Sobre as linhas de crédito, a Sedap destaca o financiamento de equipamentos para processamento de açaí. “Para ele tem uma linha disponível de crédito a juros muito baixo. O batedor pode procurar e se candidatar. Mas o governo também está estudando a implantação futura de uma linha de crédito para irrigação de açaí no estado, para ampliar a produção”, antecipou Geraldo.

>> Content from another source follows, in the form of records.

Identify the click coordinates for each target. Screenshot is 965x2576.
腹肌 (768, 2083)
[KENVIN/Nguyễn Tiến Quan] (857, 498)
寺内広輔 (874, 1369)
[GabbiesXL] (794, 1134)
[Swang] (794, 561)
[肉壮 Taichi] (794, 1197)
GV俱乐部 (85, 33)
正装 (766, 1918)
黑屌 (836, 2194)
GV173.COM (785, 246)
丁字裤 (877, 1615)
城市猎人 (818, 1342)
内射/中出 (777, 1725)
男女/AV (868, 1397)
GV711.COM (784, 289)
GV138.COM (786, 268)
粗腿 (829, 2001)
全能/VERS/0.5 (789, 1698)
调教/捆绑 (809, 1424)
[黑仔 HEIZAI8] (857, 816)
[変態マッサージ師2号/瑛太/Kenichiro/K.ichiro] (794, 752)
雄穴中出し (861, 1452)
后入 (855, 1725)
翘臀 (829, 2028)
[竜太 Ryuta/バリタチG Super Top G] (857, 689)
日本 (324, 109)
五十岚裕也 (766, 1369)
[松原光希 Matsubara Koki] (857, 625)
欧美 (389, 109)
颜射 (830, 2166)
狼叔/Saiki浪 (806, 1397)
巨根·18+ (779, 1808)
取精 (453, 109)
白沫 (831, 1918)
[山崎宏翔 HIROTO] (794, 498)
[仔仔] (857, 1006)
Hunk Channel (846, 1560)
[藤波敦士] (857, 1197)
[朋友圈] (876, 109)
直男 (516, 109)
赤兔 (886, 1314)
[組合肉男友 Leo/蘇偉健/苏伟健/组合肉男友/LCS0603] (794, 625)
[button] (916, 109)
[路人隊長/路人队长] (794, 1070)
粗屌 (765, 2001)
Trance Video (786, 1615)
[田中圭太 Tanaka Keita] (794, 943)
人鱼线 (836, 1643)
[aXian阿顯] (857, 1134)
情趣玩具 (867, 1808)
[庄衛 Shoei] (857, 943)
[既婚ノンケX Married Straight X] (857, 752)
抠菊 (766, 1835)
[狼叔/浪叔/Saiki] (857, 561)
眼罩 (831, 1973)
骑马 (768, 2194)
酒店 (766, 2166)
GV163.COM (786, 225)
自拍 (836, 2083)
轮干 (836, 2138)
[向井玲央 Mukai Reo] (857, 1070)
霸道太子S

Para Cassandra, da Fiepa, as iniciativas são grandes impulsionadoras da abertura das fronteiras do Estado para indústrias não só do Brasil, mas de outros países. “Esses investimentos desencadeiam todo o desenvolvimento econômico da nossa região. A gente começa a atrair as indústrias por conta deque aqui temos toda a cadeia a uma posição logística diferenciada para a exportação. Então, para todos é melhor que a agregação de valor seja feita aqui mesmo, completando toda a cadeia produtiva”, reforça Cassandra.
No mercado local, produto teve alta de quase 30% apenas em 2021
A alta procura tem inflacionado o preço do açaí na capital Belém, onde é consumido e vendido por litro. De acordo com o Departamento Intersindical de. Estatística e Estudos Socioeconômicos (Dieese), apenas nos primeiros quatro meses deste ano, o valor médio do produto subiu cerca de 27%, enquanto a inflação registrada no período foi de 2,3%, segundo o Índice Nacional de Preços ao Consumidor (INPC), do Instituto Brasileiro de Geografia e Estatística (IBGE). O valor médio flutuou entre R$ 22 e R$ 32 para o consumidor final em abril de 2021.
Para o supervisor do Dieese, Roberto Sena, o atual momento vai exigir um olhar mais atento quanto às políticas públicas para o setor. “Não somos contra a exportação, mas sim a falta de regulamentação dela. Hoje, são elas que ditam o preço da matéria-prima no mercado, resultando nessa especulação do preço que não cabe no bolso do médio batedor. O problema é a exportação desenfreada, porque grandes empresas compram metade da produção”, avalia o economista.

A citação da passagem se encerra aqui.